Preparing our kids for the 21st century involves exciting them about STEM education and making sure they are literate in science, technology, engineering and math. Many are asking that we put an “A” for the Arts into STEM education, making STEAM education the focus of 21st century learning.
That begs the question – does that mean that scientists, technologists, engineers and mathmeticians need to learn design, beauty, and music? Steve Jobs made Apple a success focusing on design. Dan Pink, in his book A Whole New Mind: Why Right-Brainers Will Rule the Future, tells us that design is key to thriving in a future that belongs to a different kind of person with a different kind of mind: artists, inventors, storytellers-creative and holistic “right-brain” thinkers. Garr Reynolds,in Presentation Zen: Simple Ideas on Presentation Design and Delivery demonstrates how to seamlessly integrate design concepts into our something as mundane as a PowerPoint. This approach looks at STEM education still in terms of silos of education. It asks that students interested in technology, gifted in math and science, the students often labeled as geeks, that those students will benefit from classes in calligraphy, design, piano, and dance.
Or does putting the A in STEM mean that all students, even those in the arts, are meant to be immersed in this century’s needed STEM literacy? Are they learning the skills to use social media to connect with thousands, like Eric Whitaker in conducting a virtual choir, or the skills to story board, compose, enact and edit a light saber battle between with cello bows, or the skills to create a revoluntionary peer-to-peer music file sharing program like Shawn Fanning and Sean Parker, the co-founders of Napster?
Careers and Education Programs in the above Info-graphic are a mash-up of STEM and Music, some thought provoking pictures of a future that folds together electronics, acoustical engineering, psychology, neuroscience, computer programming, and architecture with music.
A popular approach to physics was introduced several years ago at a music and STEM conference. It involves teaching an entire class the physics of pitch, frequency and resonance by building a guitar. A lesson plan can be found at Engineering Go For It site. The National Science Federation sponsors the STEM Guitar Project which provides innovative professional development to high school and community college faculty. Ruth Catchen recently posted a great museum shot of a guitar exhibit with STEM lessons and the Carnegie Science Center of Pittsburgh has announced GUITAR: The Instrument That Rocked The World, the touring exhibition of The National GUITAR Museum, from June 16 through Sept. 30 that will include some STEM concepts.
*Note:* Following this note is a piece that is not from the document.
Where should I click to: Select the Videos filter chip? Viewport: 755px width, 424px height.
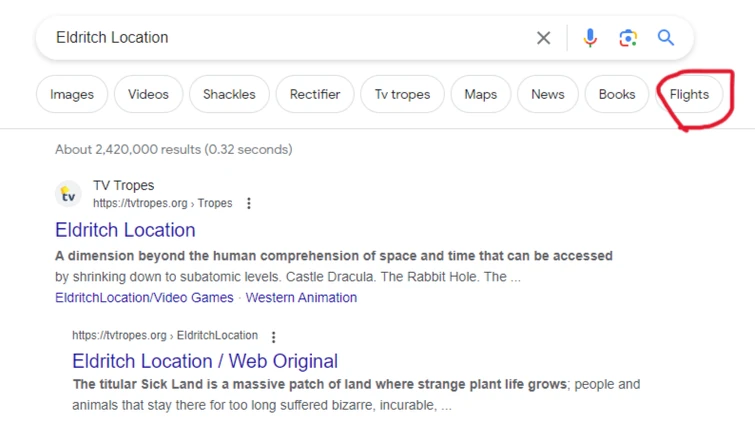(x=148, y=94)
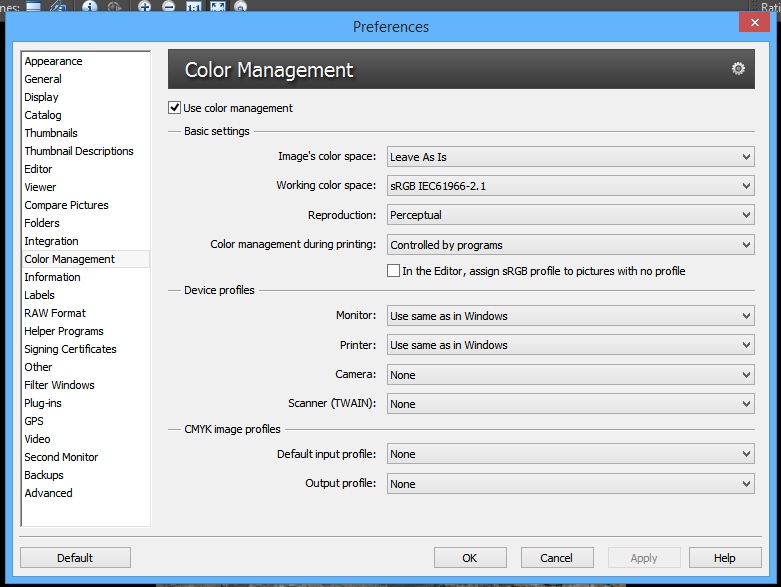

The 21st century is bringing so many wonderful opportunities. Each, being new, requires a can do attitude that means we’re willing to learn new things and try new technology, master more than one talent and collaborate with others to mash together new expressions of beauty, mourn and celebrate the music composed and performed in the past and boldly lead music in new directions that builds a more just and beautiful world.